| YOUR ASSIGNMENT |
Where the line with "You are a computer-use" appears below, start writing out lines exactly, and finish with the line with "Instruction: Select the All Ages dropdown", which is included; write out nothing else.

| RECORDS FOR THE EXERCISE |
++++++++

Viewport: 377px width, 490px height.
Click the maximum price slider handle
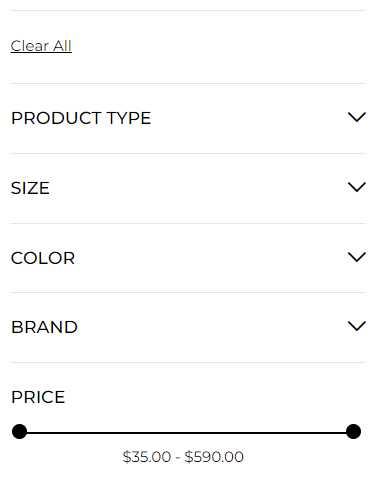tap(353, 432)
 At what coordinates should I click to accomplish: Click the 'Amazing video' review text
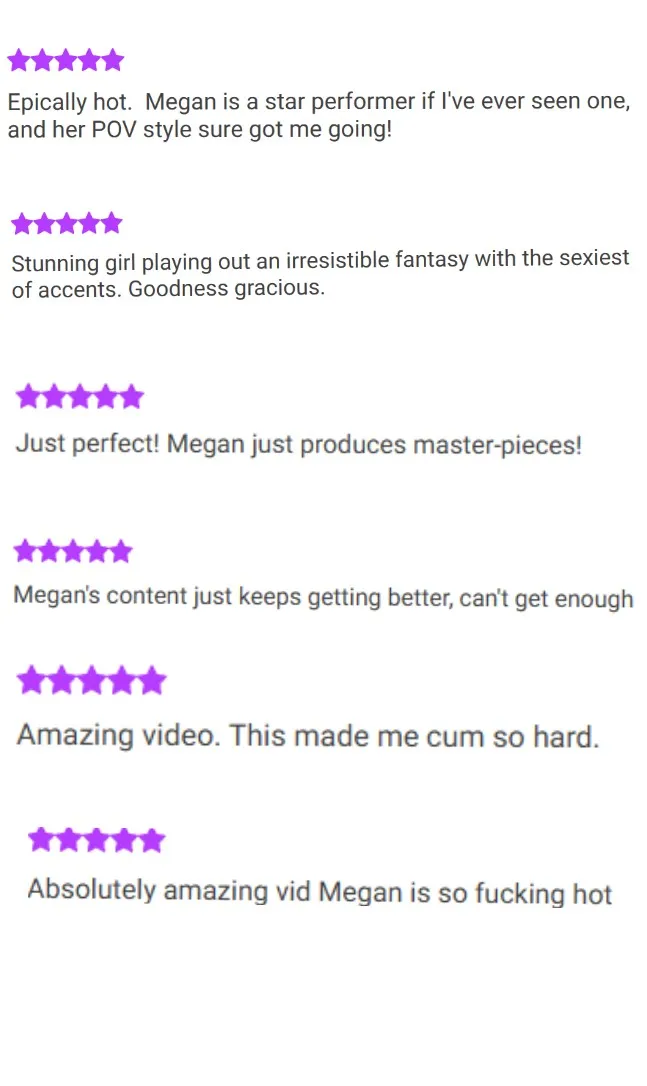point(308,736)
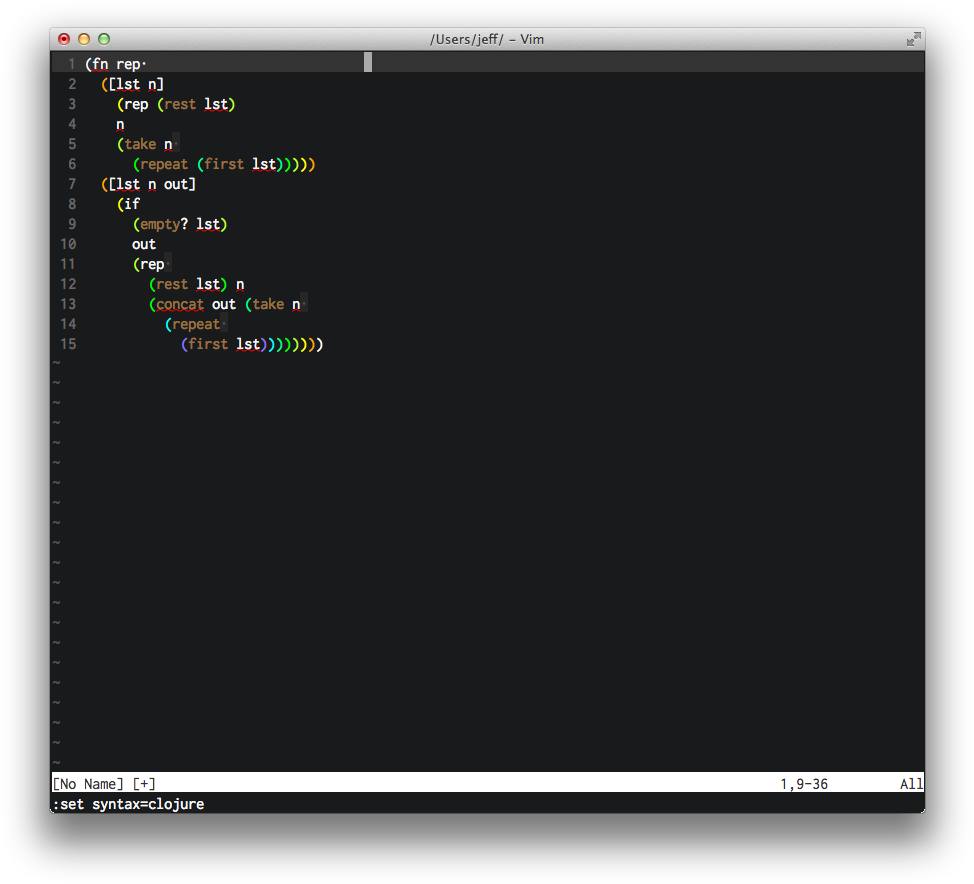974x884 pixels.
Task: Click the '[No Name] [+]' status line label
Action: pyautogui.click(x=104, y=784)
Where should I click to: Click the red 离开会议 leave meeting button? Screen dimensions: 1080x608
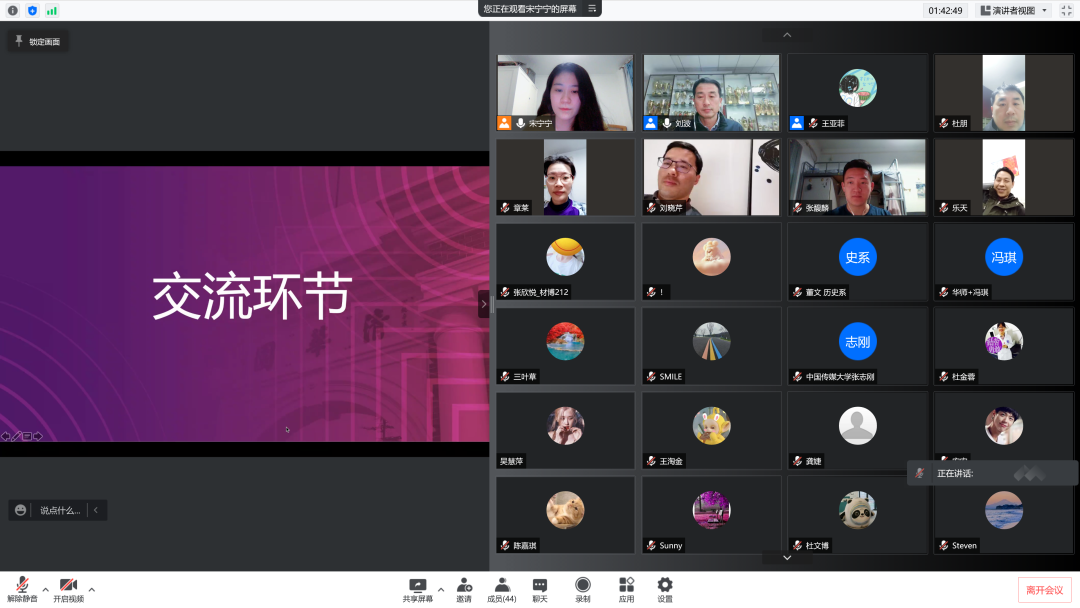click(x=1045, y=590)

++++++++

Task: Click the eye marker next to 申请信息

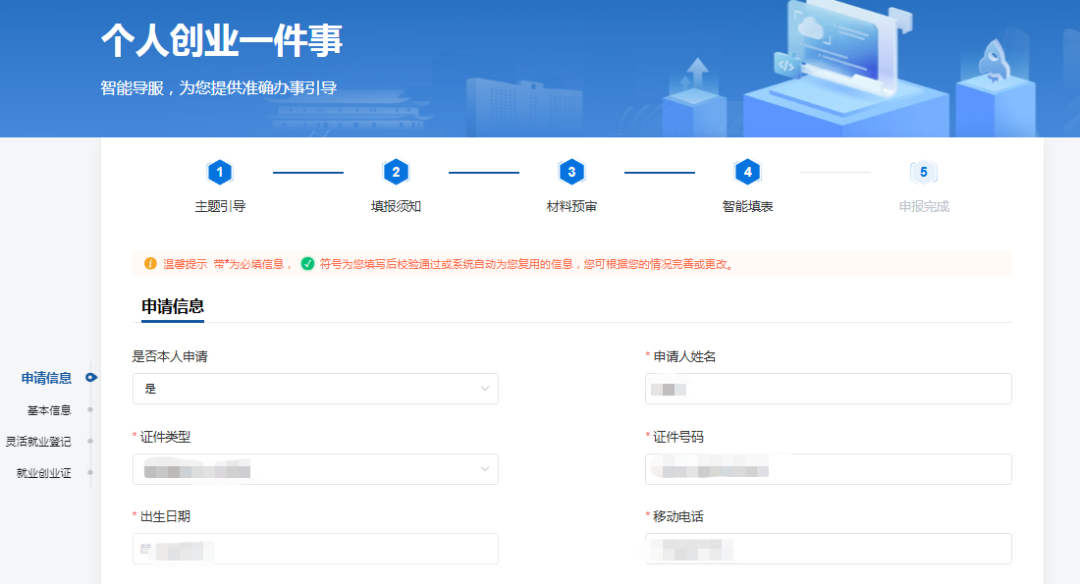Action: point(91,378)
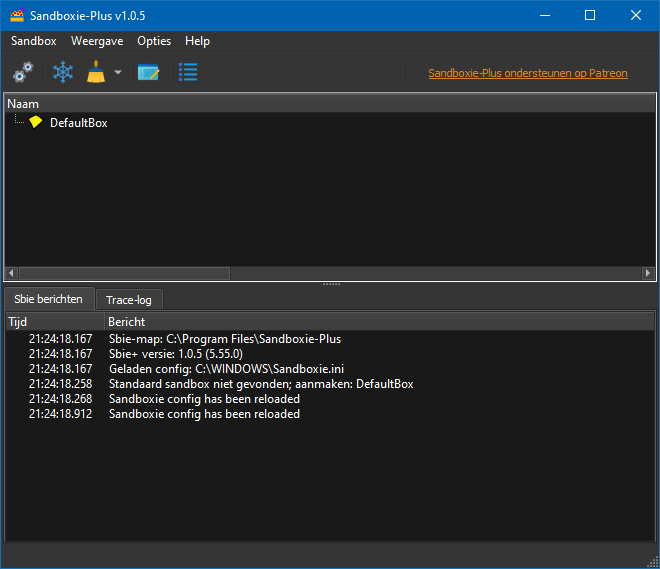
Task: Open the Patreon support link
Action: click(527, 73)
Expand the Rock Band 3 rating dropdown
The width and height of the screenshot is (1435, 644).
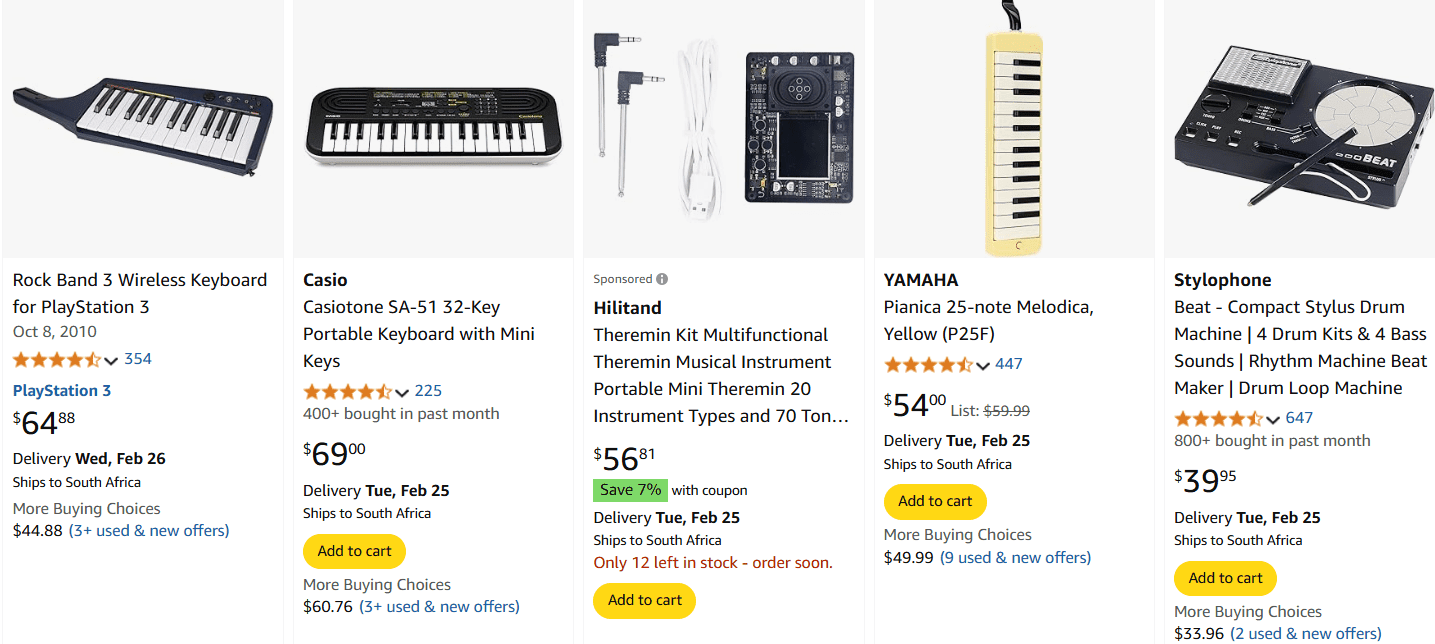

++++++++

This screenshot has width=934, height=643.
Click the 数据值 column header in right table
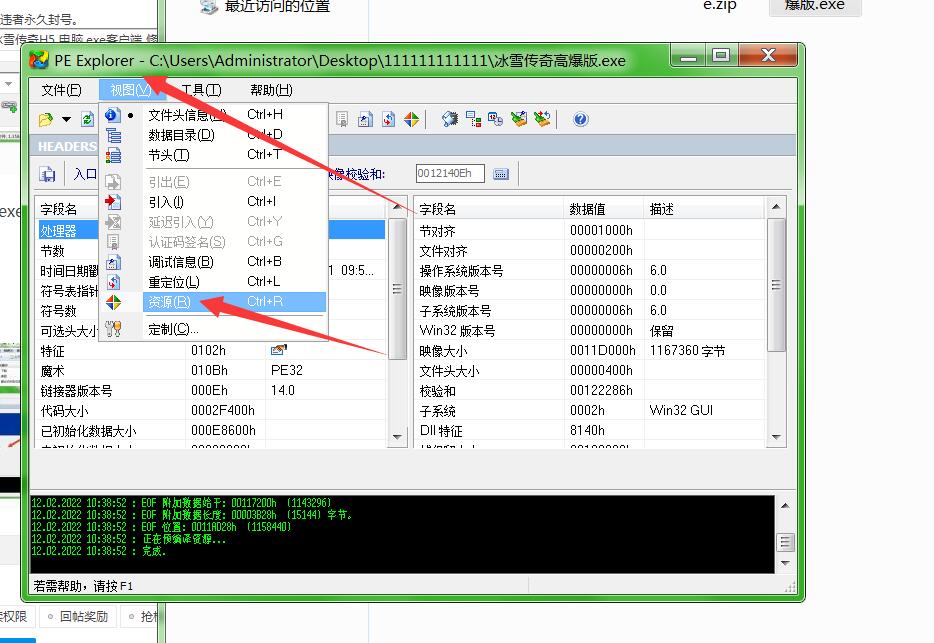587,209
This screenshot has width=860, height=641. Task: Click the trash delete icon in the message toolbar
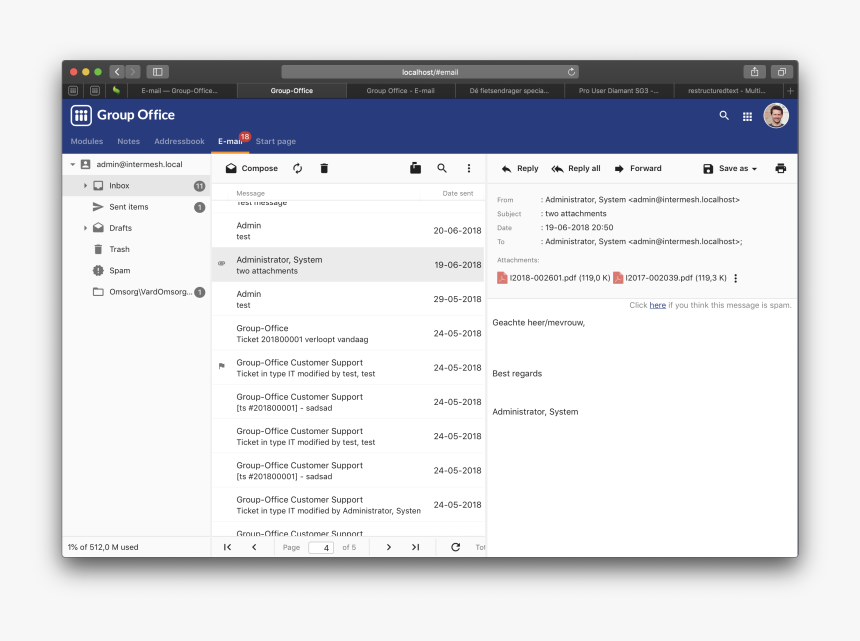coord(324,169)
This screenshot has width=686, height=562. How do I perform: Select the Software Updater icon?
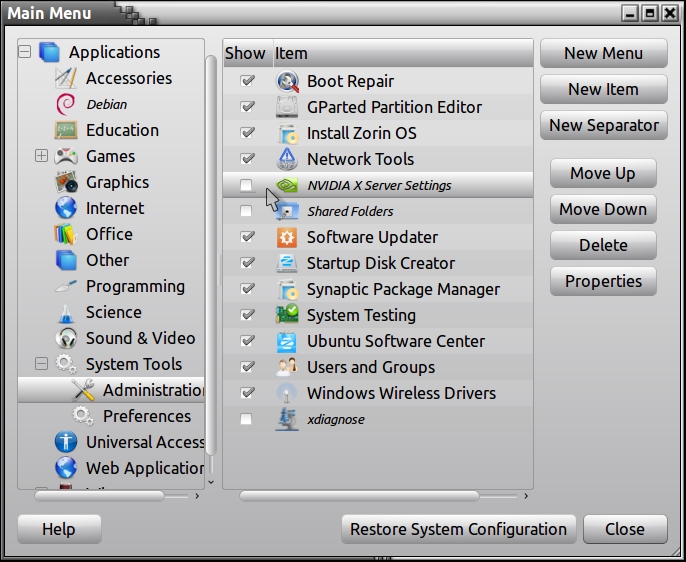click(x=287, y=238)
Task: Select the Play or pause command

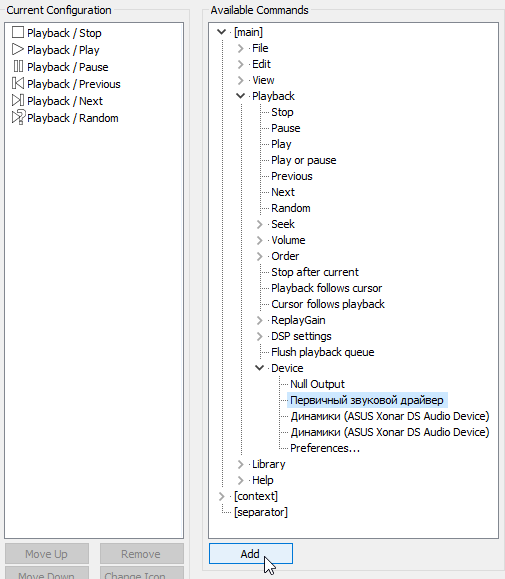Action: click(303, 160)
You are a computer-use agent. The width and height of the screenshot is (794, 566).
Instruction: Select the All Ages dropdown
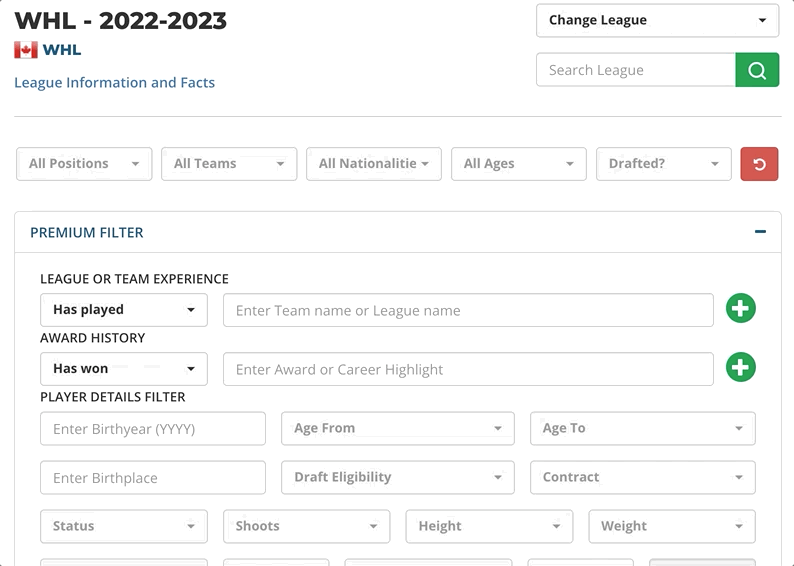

++++++++

| COMPLETED EXERCISE |
You are a computer-use agent. The width and height of the screenshot is (794, 566).
Instruction: Select the All Ages dropdown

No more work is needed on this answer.